Прошла неделя. Наташа мне не звонила. Героям Хемингуэя и Ремарка, Аксенова и Гладилина полагалось в подобных случаях топить горе в вине. Запивать свое разочарование ромом и виски с содовой, скотчем со льдом, абсентом и кальвадосом. Я и поступал по рецептам классиков – топил. Правда, такая жалость – в те времена, когда были и молодость, и здоровье, в магазинах продавалась лишь водка и жуткое пойло под названием «портвейн». Ни я, ни мои друзья не знали тогда толком, что такое скотч и абсент и чем они, собственно, отличаются от, например, кальвадоса. Ром, кстати, в ту пору в магазинах был, самый настоящий «Гавана-клаб», по восемь рублей бутылка – однако ж его никто не пил, считая (совершенно справедливо) напитком невкусным. (Точно так же, как никто не курил подлинные «гаваны», которыми – горячий привет Фиделю – были заполнены все табачные киоски столицы.) О, если б мы только знали, что именно на основе рома готовятся столь волшебно звучащие «Дайкири», «Мохито», «Куба либре»!.. Но некому было просветить жителей столичных окраин, обитателей студенческих общаг… И «Гавана-клаб» мы не жаловали. Оставшиеся на нашу долю «беленькая», портвейны «три топора» (три семерки), «Кавказ» и «Агдам», а также псевдосухие болгарские вина «Монастырская изба» и «Гамза»…
Учеба на последнем курсе не докучала, до сессии далеко – так почему бы не завить горе веревочкой? До сих пор помню: весь осветившийся первым снегом мрачный и темный город, и я бреду из общаги то ли на самый последний, а скорее на первый поезд метро, и позади меня, по не тронутой никем снежной целине, тянется неверная, качающаяся цепочка следов…

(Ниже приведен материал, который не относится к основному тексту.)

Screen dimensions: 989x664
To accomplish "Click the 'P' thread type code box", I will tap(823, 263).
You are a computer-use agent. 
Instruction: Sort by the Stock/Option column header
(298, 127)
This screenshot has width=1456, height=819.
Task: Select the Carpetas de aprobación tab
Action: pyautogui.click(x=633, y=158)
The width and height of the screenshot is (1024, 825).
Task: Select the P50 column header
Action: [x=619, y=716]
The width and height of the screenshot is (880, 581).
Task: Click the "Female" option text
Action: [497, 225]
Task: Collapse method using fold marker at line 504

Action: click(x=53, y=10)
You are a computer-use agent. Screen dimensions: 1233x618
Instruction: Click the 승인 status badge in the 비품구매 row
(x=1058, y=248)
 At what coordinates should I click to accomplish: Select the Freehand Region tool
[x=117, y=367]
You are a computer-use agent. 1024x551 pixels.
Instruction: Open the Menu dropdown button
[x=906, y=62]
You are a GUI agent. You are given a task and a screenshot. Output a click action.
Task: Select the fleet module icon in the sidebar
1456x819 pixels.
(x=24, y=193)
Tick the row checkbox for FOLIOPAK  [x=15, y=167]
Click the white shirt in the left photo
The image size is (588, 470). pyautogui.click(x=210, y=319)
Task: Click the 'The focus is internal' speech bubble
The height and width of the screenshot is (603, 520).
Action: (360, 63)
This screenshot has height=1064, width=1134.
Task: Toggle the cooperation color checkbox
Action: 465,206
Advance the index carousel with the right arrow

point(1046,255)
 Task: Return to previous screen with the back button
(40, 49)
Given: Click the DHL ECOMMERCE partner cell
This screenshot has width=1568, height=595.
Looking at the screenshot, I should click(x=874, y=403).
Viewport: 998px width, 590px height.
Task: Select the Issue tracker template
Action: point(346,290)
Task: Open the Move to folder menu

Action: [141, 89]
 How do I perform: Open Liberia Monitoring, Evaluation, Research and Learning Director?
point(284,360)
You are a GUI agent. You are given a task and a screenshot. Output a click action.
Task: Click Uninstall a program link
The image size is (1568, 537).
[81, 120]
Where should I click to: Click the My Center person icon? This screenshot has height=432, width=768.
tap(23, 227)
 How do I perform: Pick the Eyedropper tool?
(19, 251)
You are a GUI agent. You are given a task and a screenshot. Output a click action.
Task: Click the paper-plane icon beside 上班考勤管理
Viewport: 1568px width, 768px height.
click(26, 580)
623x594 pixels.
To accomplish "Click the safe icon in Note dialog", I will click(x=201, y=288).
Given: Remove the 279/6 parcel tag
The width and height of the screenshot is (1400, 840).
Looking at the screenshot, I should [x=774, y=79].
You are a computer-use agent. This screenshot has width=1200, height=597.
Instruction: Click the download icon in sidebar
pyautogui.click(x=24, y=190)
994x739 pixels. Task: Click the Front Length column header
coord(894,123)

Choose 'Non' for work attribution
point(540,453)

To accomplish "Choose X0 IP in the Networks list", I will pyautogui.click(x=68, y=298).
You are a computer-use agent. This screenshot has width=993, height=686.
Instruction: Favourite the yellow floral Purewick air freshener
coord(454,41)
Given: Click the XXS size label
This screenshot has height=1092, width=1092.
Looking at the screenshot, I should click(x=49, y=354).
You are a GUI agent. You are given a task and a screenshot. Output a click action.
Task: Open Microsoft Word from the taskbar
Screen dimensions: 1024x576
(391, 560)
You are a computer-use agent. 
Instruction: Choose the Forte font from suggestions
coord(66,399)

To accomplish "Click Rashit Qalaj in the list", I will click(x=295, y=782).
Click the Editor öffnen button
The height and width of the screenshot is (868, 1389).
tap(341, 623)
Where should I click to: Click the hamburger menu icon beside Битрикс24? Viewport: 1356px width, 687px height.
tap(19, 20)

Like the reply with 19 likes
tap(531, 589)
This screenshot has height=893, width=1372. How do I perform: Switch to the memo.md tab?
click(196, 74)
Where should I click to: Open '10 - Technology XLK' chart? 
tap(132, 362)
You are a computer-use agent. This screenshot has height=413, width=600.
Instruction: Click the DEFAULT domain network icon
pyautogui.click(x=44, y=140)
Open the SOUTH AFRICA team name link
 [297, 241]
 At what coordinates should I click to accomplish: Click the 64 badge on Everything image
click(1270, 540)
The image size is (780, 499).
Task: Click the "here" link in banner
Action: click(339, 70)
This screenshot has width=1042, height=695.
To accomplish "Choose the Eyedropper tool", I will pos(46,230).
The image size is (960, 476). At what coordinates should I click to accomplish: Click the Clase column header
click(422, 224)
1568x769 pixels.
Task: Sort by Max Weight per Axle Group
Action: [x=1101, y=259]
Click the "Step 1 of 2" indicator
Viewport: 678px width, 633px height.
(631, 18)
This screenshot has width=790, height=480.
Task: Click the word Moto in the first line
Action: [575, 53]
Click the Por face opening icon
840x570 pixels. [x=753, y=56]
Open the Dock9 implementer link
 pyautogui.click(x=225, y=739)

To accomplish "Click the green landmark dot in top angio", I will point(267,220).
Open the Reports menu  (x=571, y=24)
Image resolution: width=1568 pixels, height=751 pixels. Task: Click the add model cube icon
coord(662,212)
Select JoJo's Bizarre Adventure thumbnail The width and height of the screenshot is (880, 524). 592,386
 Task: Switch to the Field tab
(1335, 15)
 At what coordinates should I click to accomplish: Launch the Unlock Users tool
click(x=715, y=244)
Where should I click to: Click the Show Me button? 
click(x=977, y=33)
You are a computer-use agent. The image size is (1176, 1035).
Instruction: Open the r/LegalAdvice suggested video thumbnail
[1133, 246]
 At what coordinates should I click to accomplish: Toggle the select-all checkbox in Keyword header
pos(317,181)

Но однажды – прошло, верно, дней десять с момента исчезновения Наташи – я забрел на лекцию: признаться, для того, чтобы найти компанию для путешествия в пивную или для преферанса с возлияниями в общаге. Компашка для выпивки не сложилась, и я только потратил зря время на этой лекции, играя в последнем ряду в виселицу и балду. А когда выходил, без шапки, в куртке нараспашку, на морозный уже ноябрьский воздух, вдруг увидел… и не поверил своим глазам… и подумал, что обознался… может, у меня уже глюки от неумеренного пития?.. навстречу мне шла Наталья. В своем красном клетчатом пальто, свежая, разрумянившаяся, с печальными глазами и грустной полуулыбкой. Когда до меня наконец дошло, что это не глюк, это она, в плоти и крови, я был ошеломлен.
– Наташа, – выдохнул я. – Как ты здесь?
– Ты искал меня, вот я и пришла.
– Твои мне сказали, что ты в командировке.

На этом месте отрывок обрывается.